A Tauro, como no le gusta parecer débil ni vulnerable, esconde sus emociones para no enseñar sus puntos débiles y que los demás no sepan cómo pueden intranquilizarle, o hacerle daño, que es peor. Cuando se enfada, se aleja para que no se le note. A veces no tiene que irse lejos, sino quedarse cerca, en su tranquilidad, pero serio/a. Y como tampoco es de hablarlo todo sin parar, los demás apenas si se darán cuenta, salvo porque estará más callado de lo normal, o su gesto será un poco más adusto, más triste. Si le quieres, no le des tiempo a que rumie sus males, porque lo pasa mal buscando una solución. Si le conoces bien, sabrás cómo acercarte para que comparta contigo algo de lo que siente, o al menos, para que sienta que estás ahí. Y que le vas a apoyar, sea lo que sea, en eso que le tiene revuelto por dentro. Prepárale rico algo de comer y abrázale fuerte, sin palabras. Si el enfado o lo que le preocupe no es muy gordo, notarás cómo se le afloja su cuerpo. 

Géminis

Géminis es uno de los signos más alegres del Zodiaco. De forma innata derrocha una alegría que quiere compartir en todo momento. Y se le da bastante bien porque cuando estás con Géminis rápido te contagias de buen rollo con su conversación, con sus bromas, y con su animada forma de ver cada situación, por muy mala que sea. Puro optimismo. Claro que Géminis también tiene sus malos momentos y por la manera en la que los expresan lo notas rápido. Además de lo evidente que resulta diferenciar estos cambios a peor por ser alguien que normalmente está muy alegre. Recuerda que Géminis tiene mil caras. Otras veces puede dejar de hablar, o de hacer comentarios sobre lo que los demás dicen. O si dice algo son palabras neutras, nada de esos apuntes inteligentes que suele lanzar sobre cualquier tema.
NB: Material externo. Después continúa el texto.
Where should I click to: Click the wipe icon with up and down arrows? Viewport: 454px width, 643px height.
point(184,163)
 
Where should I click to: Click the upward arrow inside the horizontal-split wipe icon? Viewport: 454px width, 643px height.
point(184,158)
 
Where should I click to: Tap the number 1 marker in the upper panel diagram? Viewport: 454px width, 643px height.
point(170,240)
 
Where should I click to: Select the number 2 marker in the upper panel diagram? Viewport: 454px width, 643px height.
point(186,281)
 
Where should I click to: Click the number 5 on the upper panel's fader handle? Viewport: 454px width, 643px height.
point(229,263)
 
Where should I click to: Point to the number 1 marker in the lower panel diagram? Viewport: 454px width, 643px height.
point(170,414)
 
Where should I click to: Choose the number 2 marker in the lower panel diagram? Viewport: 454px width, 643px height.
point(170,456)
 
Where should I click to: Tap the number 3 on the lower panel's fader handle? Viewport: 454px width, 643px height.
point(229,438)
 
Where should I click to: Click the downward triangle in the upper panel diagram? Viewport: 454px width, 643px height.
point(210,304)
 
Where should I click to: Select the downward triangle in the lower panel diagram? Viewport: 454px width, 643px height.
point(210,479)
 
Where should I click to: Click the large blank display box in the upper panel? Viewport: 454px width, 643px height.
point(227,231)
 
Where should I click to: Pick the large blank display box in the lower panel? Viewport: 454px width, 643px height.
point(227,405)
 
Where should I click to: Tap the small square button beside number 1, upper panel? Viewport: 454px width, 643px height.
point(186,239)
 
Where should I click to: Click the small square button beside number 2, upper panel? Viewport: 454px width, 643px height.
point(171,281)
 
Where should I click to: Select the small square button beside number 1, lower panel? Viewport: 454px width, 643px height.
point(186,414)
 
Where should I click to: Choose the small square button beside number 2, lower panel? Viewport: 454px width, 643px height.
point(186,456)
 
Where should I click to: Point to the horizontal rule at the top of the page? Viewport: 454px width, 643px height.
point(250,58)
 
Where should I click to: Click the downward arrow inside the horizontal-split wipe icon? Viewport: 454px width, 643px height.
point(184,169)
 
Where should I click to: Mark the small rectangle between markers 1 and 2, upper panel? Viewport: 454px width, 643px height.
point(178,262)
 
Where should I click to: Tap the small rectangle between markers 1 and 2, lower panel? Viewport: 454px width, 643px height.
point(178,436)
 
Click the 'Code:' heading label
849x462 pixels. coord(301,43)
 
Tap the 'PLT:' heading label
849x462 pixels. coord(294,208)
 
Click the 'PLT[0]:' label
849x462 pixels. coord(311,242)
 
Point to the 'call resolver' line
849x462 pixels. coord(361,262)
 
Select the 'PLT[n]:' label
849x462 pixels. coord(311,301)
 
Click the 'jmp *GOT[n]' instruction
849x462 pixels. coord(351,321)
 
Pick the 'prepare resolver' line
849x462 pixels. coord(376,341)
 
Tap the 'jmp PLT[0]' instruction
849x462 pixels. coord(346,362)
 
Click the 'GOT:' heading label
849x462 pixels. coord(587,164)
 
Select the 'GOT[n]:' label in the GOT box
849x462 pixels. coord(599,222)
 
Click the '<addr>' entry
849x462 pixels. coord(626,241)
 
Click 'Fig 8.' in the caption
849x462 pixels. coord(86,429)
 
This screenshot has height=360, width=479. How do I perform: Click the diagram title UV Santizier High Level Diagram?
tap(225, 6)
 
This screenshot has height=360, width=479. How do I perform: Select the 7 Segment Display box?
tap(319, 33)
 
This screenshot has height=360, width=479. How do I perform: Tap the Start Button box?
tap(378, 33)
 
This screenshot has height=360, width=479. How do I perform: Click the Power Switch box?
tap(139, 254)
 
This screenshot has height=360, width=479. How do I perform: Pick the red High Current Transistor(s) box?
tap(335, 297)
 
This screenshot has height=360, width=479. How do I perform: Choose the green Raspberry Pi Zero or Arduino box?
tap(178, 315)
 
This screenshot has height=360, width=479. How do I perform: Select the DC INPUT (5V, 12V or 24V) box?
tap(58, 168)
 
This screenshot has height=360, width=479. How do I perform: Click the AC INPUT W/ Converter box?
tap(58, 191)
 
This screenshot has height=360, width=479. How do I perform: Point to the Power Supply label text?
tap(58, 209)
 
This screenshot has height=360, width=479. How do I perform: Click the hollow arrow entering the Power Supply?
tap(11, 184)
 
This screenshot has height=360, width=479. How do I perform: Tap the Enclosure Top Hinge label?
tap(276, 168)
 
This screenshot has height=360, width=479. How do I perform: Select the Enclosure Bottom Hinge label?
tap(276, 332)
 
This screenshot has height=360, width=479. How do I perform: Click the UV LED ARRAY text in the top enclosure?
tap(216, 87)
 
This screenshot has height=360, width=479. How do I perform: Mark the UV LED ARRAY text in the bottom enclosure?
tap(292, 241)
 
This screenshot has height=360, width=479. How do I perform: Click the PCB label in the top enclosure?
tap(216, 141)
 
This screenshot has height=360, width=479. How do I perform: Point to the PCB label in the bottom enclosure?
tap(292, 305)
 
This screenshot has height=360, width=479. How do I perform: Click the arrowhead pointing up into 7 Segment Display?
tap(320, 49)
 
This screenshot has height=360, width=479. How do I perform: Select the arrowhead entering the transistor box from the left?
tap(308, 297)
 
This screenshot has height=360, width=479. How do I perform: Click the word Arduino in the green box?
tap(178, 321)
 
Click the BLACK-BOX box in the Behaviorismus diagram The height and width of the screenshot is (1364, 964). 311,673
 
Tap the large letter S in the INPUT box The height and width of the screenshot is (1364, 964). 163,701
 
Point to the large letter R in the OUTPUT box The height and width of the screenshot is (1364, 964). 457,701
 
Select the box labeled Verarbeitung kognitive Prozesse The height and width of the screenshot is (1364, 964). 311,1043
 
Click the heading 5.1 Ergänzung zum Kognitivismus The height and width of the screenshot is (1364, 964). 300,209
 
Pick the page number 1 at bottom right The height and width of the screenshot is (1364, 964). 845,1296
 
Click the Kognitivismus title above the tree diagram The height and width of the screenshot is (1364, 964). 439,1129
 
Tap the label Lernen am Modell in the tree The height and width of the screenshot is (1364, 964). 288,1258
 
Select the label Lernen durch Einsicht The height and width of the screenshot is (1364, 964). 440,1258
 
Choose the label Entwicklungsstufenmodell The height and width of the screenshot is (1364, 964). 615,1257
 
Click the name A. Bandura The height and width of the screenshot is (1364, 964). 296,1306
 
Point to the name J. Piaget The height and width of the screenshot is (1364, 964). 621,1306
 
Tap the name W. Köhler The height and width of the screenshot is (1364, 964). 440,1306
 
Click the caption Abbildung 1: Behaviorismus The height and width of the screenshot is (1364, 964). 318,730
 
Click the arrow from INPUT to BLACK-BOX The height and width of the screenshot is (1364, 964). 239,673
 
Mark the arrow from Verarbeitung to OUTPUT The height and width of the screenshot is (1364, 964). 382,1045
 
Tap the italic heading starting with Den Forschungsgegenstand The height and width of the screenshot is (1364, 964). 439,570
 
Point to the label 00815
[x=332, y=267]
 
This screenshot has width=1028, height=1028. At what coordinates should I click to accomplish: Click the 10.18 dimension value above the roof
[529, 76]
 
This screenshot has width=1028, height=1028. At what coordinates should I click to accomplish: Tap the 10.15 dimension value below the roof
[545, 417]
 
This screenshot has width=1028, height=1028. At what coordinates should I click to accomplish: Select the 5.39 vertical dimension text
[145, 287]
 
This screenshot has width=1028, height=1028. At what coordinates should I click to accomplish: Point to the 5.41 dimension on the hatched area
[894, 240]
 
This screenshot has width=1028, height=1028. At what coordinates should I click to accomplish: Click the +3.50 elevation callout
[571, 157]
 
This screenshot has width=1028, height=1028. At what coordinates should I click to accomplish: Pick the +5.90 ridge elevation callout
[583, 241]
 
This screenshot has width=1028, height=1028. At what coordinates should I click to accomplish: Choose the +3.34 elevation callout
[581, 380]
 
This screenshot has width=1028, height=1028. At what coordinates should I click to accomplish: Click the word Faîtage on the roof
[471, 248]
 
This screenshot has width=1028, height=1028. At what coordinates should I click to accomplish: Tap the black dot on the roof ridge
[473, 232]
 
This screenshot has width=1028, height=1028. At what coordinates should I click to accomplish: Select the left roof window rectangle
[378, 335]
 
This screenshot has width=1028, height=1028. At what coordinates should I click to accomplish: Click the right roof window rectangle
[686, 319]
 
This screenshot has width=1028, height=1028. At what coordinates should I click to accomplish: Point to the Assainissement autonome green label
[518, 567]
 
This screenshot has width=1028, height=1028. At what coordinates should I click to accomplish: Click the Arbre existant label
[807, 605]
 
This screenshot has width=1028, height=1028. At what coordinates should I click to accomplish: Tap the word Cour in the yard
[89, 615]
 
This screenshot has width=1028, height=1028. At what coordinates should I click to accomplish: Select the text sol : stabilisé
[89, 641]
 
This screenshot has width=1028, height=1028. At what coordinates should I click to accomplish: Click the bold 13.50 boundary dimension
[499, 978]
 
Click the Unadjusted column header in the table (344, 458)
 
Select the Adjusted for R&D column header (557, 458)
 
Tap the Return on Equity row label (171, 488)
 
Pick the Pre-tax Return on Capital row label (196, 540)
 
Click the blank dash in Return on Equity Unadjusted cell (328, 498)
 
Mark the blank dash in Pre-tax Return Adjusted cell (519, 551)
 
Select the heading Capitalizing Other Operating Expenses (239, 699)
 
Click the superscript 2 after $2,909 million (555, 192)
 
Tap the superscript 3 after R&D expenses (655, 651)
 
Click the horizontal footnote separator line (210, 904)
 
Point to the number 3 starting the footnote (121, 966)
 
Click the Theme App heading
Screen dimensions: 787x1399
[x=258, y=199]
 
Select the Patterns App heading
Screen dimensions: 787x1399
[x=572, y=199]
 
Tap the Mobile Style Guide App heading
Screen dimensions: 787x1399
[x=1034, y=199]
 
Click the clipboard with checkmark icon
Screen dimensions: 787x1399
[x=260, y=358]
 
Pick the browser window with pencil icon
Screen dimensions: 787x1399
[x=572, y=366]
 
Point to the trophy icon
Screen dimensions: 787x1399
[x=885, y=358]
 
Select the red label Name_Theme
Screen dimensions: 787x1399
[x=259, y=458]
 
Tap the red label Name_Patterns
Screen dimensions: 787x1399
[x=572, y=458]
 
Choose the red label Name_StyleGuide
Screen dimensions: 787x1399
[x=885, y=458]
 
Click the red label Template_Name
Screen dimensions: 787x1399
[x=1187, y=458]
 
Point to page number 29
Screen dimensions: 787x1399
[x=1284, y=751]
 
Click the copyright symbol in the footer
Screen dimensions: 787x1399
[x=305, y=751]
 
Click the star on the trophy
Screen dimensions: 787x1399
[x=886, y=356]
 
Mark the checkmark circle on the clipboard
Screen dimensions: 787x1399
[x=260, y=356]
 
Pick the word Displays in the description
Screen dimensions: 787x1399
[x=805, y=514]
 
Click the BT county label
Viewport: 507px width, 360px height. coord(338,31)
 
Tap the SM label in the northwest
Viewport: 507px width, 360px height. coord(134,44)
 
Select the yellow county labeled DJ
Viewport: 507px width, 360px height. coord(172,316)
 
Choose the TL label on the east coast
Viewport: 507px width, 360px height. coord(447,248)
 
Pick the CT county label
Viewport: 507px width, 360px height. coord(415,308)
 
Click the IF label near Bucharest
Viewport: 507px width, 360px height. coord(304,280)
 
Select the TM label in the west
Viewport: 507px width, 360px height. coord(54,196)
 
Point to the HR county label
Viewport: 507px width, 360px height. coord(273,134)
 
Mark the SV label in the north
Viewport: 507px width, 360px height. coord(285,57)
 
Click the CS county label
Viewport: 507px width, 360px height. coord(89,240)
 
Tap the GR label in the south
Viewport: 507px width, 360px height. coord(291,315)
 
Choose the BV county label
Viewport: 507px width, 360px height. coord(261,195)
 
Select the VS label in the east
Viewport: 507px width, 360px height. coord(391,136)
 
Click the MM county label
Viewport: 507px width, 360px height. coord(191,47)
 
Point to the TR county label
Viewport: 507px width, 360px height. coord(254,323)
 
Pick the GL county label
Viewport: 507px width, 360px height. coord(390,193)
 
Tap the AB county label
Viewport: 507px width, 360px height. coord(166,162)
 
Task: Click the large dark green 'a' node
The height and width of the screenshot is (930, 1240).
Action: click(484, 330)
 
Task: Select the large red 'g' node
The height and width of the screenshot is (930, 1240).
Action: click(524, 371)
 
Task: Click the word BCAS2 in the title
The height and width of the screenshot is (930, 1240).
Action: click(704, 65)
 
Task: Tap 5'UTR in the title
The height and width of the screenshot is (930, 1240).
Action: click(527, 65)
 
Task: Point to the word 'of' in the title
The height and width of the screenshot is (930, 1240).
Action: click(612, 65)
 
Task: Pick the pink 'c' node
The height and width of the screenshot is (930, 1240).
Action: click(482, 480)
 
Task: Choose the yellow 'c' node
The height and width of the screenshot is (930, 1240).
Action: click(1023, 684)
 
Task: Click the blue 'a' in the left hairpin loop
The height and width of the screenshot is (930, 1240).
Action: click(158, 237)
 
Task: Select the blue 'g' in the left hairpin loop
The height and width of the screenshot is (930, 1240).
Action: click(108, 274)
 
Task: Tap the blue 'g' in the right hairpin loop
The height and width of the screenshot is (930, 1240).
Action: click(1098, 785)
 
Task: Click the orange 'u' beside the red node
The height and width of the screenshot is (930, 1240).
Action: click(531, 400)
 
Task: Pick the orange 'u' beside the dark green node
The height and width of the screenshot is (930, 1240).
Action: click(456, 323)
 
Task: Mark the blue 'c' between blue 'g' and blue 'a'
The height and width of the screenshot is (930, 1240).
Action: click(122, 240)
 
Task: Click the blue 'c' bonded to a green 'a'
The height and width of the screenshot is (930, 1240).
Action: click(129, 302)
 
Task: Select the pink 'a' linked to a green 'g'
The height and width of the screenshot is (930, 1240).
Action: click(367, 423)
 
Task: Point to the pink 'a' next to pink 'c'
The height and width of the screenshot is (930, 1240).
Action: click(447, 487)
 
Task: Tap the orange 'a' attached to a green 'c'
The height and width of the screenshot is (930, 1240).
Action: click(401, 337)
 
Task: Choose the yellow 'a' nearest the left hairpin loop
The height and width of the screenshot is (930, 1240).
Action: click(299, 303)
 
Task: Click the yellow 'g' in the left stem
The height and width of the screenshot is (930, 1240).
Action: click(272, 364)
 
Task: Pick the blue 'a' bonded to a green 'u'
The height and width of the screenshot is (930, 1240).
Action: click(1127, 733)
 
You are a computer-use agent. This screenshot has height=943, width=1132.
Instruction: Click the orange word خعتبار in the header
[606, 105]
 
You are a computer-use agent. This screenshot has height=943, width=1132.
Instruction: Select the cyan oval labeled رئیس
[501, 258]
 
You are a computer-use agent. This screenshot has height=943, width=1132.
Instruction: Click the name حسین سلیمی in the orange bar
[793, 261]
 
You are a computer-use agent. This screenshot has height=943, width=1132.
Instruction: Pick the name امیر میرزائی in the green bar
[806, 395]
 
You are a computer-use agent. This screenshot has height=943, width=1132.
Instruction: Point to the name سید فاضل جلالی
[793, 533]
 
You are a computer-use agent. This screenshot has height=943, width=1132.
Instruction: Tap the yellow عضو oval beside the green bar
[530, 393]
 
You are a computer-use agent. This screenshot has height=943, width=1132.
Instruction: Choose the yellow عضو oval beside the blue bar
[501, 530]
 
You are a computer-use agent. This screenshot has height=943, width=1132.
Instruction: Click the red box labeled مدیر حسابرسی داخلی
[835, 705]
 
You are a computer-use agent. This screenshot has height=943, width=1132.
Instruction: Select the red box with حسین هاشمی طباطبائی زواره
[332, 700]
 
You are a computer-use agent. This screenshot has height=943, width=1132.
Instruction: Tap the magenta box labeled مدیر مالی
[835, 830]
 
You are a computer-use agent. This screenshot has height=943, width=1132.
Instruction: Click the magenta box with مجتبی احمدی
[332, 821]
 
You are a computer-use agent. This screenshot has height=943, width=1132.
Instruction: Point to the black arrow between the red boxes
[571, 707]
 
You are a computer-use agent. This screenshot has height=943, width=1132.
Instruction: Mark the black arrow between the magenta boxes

Como le coja el gusto al estado de ánimo pasota, igual tarda en volver a su alegría más tiempo de lo normal. Disfrutará de estar tan tranquilo, observando, exagerando un poco su bajón, y por más que le preguntes no querrá hablar de lo que le pasa. Mantendrá la cara triste y te entrará mucha impotencia de verle tan hundido/a. En realidad forma parte de sus ganas de jugar siempre. Pero Géminis vuelve, siempre vuelve y con más fuerza. Lleva dentro la alegría, recuérdalo. Pero le habrá ayudado mucho tener cerca a sus amigos o a su pareja, mucho. 

Cáncer

Cáncer expresa lo que siente de muchas maneras, y a lo grande, y lo expresa con frecuencia. Es un signo sensible, emocional y además, movido por los cambios lunares. Así que no es de extrañar que pueda ofrecer en el mismo día risa, llanto, rabia, enfado, que esté muy hablador/a o que pueda pasarse dos horas sin abrir el pico. A través de los ojos podemos ver muchas de las emocionales cancerianas: con puntos de luz cuando está feliz, húmedos por la emoción o rojos por haber llorado con todas sus ganas. Parte del corazón de Cáncer está en su mirada, y si le miras de frente sabrás bien cómo se siente. En su cara también es fácil saber cuándo está enfadado, porque los ojos se le oscurecen, arrugan el ceño y la boca tiene una leve inclinación hacia abajo en los extremos. Con las personas que quiere es fácil que saque todo su arsenal de emociones, sobre todo cuando busca compartir una alegría o cuando está triste o enfadado. Pero es que puedes verle igual de expresivo en alguna ocasión con un desconocido. Sus emociones son un torrente, y cuando dicen de salir pues Cáncer no sabe contenerse y esperar a llegar a casa para soltarlas. 

 

Leo

Con Leo, como buen actor o actriz que es, es experto en arte dramático. También se le da bien la comedia, y hasta el terror como tenga un día un poco siniestro. Vamos, que Leo saca su arsenal de emociones a diario, que para eso son suyas, y Leo hace lo que quiera con ellas, se controla si quiere o cuenta cómo está porque quiere y puede. Cuando está enamorado habla de amor, besa y pregona sus planes porque la ilusión le domina. Cuando se enfada, por su boca saltan chispas, y luego se va y pasa de todos, y allá cada cual con su conciencia. En general, su manera de ser tan apasionada le lleva a expresar cada emoción a lo grande, de forma exagerada a veces, pero es que Leo no es mediocre ni pasa inadvertido en nada de lo que hace. Pues sus emociones tampoco. Disfruta con Leo cuando todo es buen rollo y cuando se enfade, déjale que lo suelte todo. Porque mientras no se desahogue no te va a escuchar. Hablar con Leo cuando está en plan volcán es participar… en un monólogo. Cuando salga la lava en tu totalidad, será tu momento, pero ten bien elegidas tus palabras porque Leo puede tener un día torcido y no habrá mucho que hacer. Tendrás que esperar más.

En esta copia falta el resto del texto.